ENVIRONMENTAL CONDITIONS
- Temperature (°C): 22 +/- 1
- Humidity (%): no data
- Air changes (per hr): no data
- Photoperiod (hrs dark / hrs light): 12/12


IN-LIFE DATES: no data

Administration / exposure

Route of administration:
oral: gavage
Vehicle:
not specified
Details on oral exposure:
MAXIMUM DOSE VOLUME APPLIED: no data

Doses:
0.10; 0.16; 0.25; 0.40 mL/kg bw
No. of animals per sex per dose:
5
Control animals:
other: yes, receiving 40 mL/kg bw of a solution of CMC at 0.5%
Details on study design:
- Duration of observation period following administration: 14 days
- Frequency of observations and weighing: no data
- Necropsy of survivors performed: yes
- Other examinations performed: clinical signs, body weight,organ weights, histopathology, other: no data
Statistics:
LD50 calculation based on Kärber formula and Weil method.

Results and discussion

Preliminary study:
not relevant
Effect levels
Sex:
male/female
Dose descriptor:
LD50
Effect level:
0.24 mL/kg bw
95% CL:
0.18 - 0.32
Mortality:
See the table
Clinical signs:
unkempt fur, hunched posture, paleness of extremities, increased lacrymation, lethargy and ataxia of grade minimal to medium to high.
Body weight:
Body weight gain similar to the control
Gross pathology:
Sacrified animal at the end of the study:
Hyperemia of medium grade, hemorrhagic edema of the lungs of minimal grade, apparent lobular contour of the liver parenchym which was loam-coloured, swelling of the liver parenchym, punctiform hemorrhagic erosion of the glandular stomach mucous membrane, bloody stomach content depending on the dose, petechial bleeding in the non glandular mucous membrane of the stomach, minimal to medium grade hyperemia of the duodenum mucous membrane with bloody gut content depending on the dose.

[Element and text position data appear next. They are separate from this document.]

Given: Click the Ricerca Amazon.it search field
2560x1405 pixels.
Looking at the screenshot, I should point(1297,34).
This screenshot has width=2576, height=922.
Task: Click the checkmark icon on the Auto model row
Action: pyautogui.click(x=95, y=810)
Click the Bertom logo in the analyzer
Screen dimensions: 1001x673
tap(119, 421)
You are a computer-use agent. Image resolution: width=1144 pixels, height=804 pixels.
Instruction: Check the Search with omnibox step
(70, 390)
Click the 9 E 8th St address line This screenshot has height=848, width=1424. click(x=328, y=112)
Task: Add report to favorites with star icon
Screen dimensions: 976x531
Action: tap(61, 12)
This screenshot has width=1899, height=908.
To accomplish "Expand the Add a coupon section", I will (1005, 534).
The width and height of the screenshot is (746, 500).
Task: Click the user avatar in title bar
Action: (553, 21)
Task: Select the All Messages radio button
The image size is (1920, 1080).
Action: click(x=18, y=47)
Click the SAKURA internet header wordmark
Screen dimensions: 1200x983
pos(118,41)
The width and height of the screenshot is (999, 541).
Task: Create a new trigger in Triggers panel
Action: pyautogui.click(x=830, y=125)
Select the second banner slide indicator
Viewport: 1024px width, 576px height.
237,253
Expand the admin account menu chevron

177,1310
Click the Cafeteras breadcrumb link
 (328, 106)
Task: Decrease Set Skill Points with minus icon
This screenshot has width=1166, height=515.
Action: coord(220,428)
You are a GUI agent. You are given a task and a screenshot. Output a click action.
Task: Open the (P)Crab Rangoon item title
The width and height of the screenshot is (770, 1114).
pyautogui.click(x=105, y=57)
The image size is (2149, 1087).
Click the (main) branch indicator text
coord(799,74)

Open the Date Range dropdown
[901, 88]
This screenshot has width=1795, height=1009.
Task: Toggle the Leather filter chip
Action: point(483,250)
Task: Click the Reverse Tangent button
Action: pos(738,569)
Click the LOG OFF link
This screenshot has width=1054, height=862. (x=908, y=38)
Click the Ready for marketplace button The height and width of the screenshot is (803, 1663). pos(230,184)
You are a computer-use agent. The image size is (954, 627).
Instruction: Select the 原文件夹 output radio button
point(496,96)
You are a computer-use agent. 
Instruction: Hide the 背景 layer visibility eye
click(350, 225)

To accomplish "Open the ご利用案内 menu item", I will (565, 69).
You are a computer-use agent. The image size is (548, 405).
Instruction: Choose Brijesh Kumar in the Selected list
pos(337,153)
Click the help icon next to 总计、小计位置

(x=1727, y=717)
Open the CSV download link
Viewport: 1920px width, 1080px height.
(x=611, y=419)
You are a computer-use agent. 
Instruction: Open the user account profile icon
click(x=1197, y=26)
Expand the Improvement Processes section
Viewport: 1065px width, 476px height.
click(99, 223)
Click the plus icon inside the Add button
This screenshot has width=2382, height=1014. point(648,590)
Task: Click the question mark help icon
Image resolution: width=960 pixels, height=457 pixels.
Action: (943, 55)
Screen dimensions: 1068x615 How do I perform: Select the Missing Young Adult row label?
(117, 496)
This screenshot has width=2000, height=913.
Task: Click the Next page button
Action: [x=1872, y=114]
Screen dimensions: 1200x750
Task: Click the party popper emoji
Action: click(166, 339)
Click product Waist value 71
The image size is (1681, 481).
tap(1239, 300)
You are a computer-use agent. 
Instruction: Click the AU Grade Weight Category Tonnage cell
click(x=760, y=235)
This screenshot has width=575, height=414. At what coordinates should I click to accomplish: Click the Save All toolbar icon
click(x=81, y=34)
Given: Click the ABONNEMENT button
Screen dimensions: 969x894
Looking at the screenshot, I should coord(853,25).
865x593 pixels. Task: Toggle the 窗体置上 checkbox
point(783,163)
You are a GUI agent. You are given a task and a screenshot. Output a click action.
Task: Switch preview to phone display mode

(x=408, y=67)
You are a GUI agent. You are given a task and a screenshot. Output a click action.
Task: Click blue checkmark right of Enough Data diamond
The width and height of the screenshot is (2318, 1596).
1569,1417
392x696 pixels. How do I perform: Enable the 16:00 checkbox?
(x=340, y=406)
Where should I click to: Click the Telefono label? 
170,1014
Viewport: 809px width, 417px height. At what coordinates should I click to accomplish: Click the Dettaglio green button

Animals dead during the study:
Hyperemia of minimal to medium grade, hemorrhagic edema of the lungs of minimal grade, minimal to medium grade hyperemia of the liver with apparent lobular contour and swelling of the parenchym.
Other findings:
none

Any other information on results incl. tables

Dose (mL/kg bw)

Sex

No of animals

No of dead animals

Control

M
F

5
5

0
0

0%

0.10

M
F

5
5

1
0

10%

0.16

M
F

5
5

2
0

20%

0.25

M
F

5
5

3
2

50%

0.40

M
F

5
5

5
4

90%

Applicant's summary and conclusion

Interpretation of results:
harmful
Remarks:
Migrated information Criteria used for interpretation of results: EU
Conclusions:
The oral LD50 of quinoline in the rat is 262 mg/kg bw, It is considered as harmful according to the 67/548/EEC directive and toxic cat 3 according to CLP
Executive summary:

A standard acute oral toxicity method has been performed with quinoline on rat. 5 animals per sex per group were treated by quinoline doses from 0.10 to 0.40 mL/kg bw. In these conditions, the LD50 is 0.24 mL/kg corresponding to 262 mg/kg bw.